The economist Andreas Peichl also thinks it is right to simplify the controls. The asset test made sense “when the unemployment rate was still very high and thus the likelihood of abuse,” says the head of the IFO Center for Macroeconomics and Surveys to the NZZ. In the meantime, the abuse of the services is hardly significant. “Many Hartz IV recipients feel stigmatized when they have to disclose their financial circumstances in detail at the office,” he says. There’s a lot of mistrust involved.

No timetable for the moratorium

The sanctions should also be more lenient in the future, although the coalition agreement is very vague here. “We are sticking to the obligations to cooperate that are laid down in the participation agreement,” it says. Until a new legal regulation has been created, a “one-year moratorium on the previous sanctions below the subsistence level” should apply. In addition, a “six-month period of trust” will apply in the future.

It is not yet known what “time of trust” actually means, nor what exactly the “duties to cooperate” should contain.
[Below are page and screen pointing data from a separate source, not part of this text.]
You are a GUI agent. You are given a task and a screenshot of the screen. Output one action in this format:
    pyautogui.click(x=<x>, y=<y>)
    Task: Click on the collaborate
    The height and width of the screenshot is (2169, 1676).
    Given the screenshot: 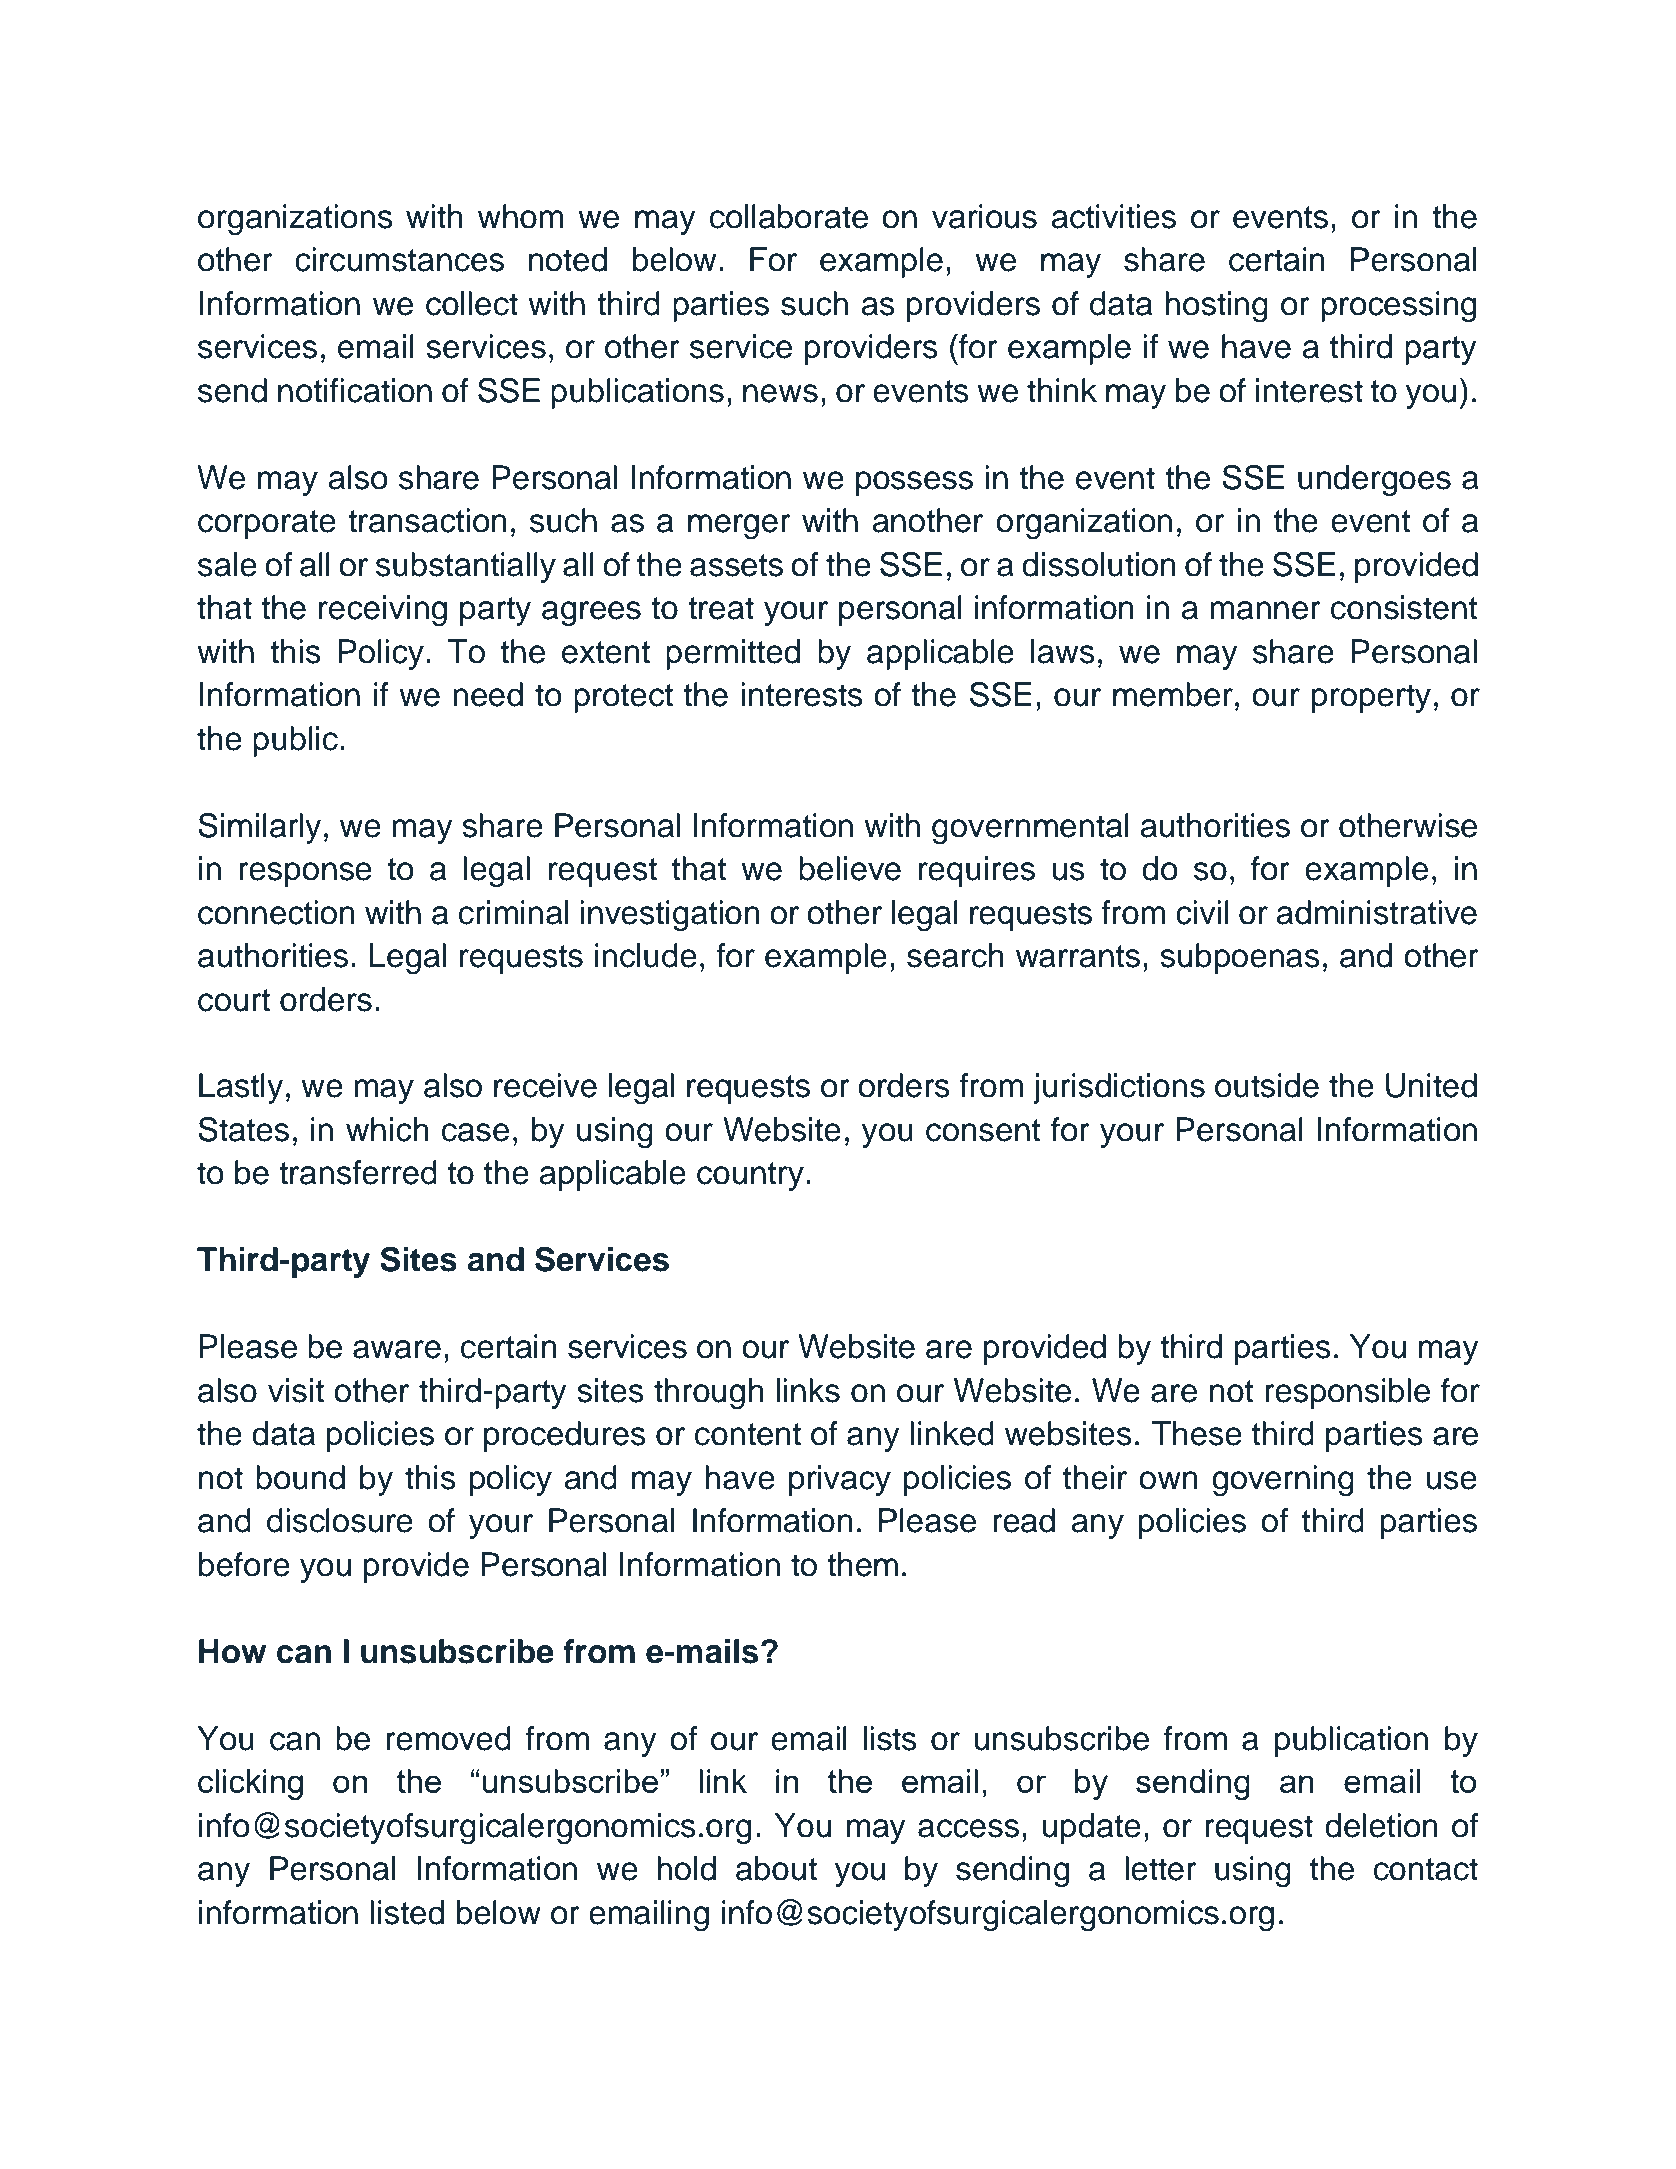 What is the action you would take?
    pyautogui.click(x=789, y=216)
And the moratorium has not yet come into force less than two months after the federal government took office. The Ministry of Labor does not want to comment on the timetable.

In any case, the new regulation of the sanctions should still entail some coalition talks. It is well known that the Greens would prefer not to use them at all. With the Minister of Labour, on the other hand, that is unlikely to be possible. “But there will still be obligations to cooperate. That’s right,” Heil said recently to the “Funke Media Group”. The FDP sees it similarly.

symbolism for the taxpayer

In practice, benefit cuts only play a minor role anyway. The economist Peichl considers the debate about sanctions to be “symbolic”. “It’s about signaling to the taxpayers that the beneficiaries are also required.”

This is also the experience of the Düsseldorf Job Center. Currently, 0.4 percent of the long-term unemployed are affected by cuts in benefits, reports Zielonkowsky. The fact that this proportion has recently fallen sharply across Germany is mainly due to a ruling by the Federal Constitutional Court in 2019. At the time, the judges decided that sanctions are unconstitutional if they cause Hartz IV recipients to fall below the subsistence level. Before that, reductions of 60, even 100 percent of benefits were possible if an unemployed person refused a reasonable job or dropped out of a training program.

Significantly fewer sanctions after the judgment of the Federal Constitutional Court

Beneficiaries with at least one sanction

Zielonkowsky emphasizes that these hard cases are a rarity anyway. If sanctions were imposed, it would be because those affected missed an appointment at the office or a deadline. The reduction in performance is then less. “It’s not because of laziness that people are unemployed for a longer period of time,” emphasizes Zielonkowsky. Most people are unable to work due to illness, mental health problems or even drug addiction.

Years later, after meeting Kurt Beck, Henrico F. stated that he had found a permanent job at the Frankfurt music broadcaster iMusic TV, which had since gone bankrupt. He gets up at 6 a.m. every morning and always goes to work with a “buck”. His boss read about the encounter and offered him the job. There are plenty of them, the Hartz IV success stories. However, neither the mediation of a job center nor a further training measure played a part in this.